### Problem to solve:
Instruction for the entries that follow: retype exactly the lines from the line with "Tulum Country Club" to the line with "[X] (101, 1555)", both included, and omit all others.

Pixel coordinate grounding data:
§
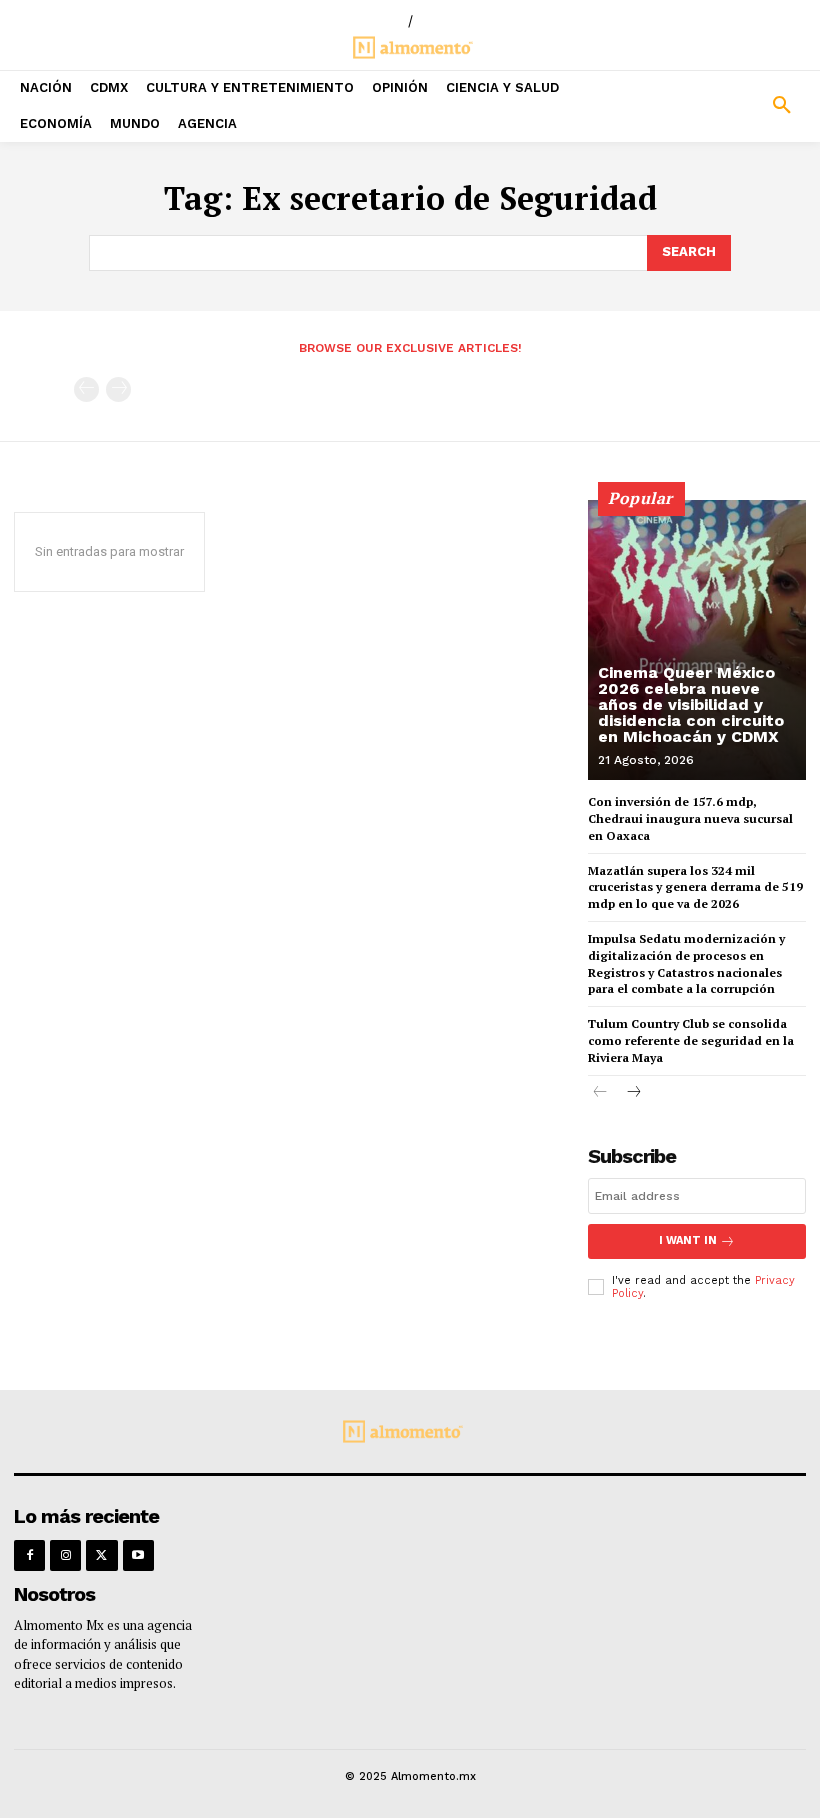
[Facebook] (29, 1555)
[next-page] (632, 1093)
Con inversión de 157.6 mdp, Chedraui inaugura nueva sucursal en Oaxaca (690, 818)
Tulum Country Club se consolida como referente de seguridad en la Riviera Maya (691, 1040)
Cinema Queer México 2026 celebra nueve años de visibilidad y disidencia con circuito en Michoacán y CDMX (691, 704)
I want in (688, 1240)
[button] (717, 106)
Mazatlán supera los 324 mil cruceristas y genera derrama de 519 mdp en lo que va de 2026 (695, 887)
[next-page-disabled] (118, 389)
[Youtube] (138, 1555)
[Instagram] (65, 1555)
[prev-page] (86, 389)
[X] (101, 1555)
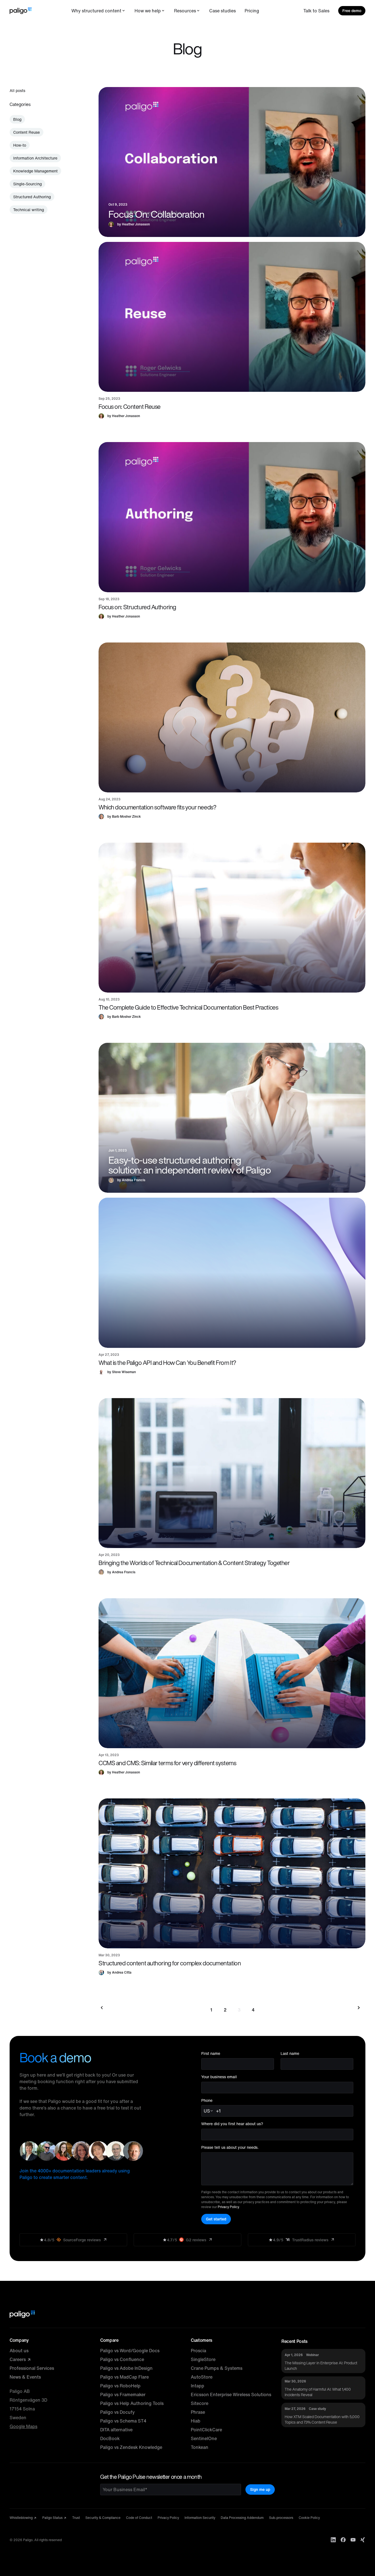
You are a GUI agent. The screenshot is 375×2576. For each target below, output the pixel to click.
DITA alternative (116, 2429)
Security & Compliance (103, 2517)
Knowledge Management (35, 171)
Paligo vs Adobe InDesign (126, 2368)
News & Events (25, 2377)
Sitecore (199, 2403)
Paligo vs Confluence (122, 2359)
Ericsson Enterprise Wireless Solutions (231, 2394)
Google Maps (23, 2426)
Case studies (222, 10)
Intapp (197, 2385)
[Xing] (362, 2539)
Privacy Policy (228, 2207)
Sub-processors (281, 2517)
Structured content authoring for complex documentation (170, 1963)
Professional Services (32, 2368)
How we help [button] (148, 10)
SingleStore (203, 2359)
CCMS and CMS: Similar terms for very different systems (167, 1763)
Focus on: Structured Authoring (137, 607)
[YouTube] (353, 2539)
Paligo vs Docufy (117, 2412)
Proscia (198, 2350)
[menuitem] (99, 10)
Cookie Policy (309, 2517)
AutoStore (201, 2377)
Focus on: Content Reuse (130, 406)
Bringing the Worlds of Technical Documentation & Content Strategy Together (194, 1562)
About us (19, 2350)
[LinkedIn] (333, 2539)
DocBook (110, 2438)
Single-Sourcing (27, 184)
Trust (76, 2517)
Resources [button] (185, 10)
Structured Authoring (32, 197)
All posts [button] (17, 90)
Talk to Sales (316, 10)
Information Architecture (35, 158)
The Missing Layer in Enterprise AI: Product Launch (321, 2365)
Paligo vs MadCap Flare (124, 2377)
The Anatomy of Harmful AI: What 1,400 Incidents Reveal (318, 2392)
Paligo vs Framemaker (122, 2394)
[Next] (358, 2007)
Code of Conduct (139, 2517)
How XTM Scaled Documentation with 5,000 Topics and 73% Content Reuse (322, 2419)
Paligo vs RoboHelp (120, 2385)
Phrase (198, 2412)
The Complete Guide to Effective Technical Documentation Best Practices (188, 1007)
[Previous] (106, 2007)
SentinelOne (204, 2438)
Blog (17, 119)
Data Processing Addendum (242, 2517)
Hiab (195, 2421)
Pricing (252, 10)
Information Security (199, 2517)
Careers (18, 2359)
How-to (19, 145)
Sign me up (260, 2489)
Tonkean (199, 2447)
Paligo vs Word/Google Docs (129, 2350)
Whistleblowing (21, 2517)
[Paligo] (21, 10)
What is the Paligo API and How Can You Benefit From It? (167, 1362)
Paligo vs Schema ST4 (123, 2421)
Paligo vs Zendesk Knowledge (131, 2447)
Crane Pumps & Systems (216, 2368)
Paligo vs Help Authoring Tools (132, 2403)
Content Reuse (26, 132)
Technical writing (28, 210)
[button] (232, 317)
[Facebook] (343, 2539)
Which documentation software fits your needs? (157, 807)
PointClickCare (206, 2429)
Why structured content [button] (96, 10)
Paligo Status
§
### Result below:
Tulum Country Club se consolida como referente de seguridad en la Riviera Maya (691, 1040)
Cinema Queer México 2026 celebra nueve años de visibilidad y disidencia con circuito en Michoacán y CDMX (691, 704)
I want in (688, 1240)
[button] (717, 106)
Mazatlán supera los 324 mil cruceristas y genera derrama de 519 mdp en lo que va de 2026 (695, 887)
[next-page-disabled] (118, 389)
[Youtube] (138, 1555)
[Instagram] (65, 1555)
[prev-page] (86, 389)
[X] (101, 1555)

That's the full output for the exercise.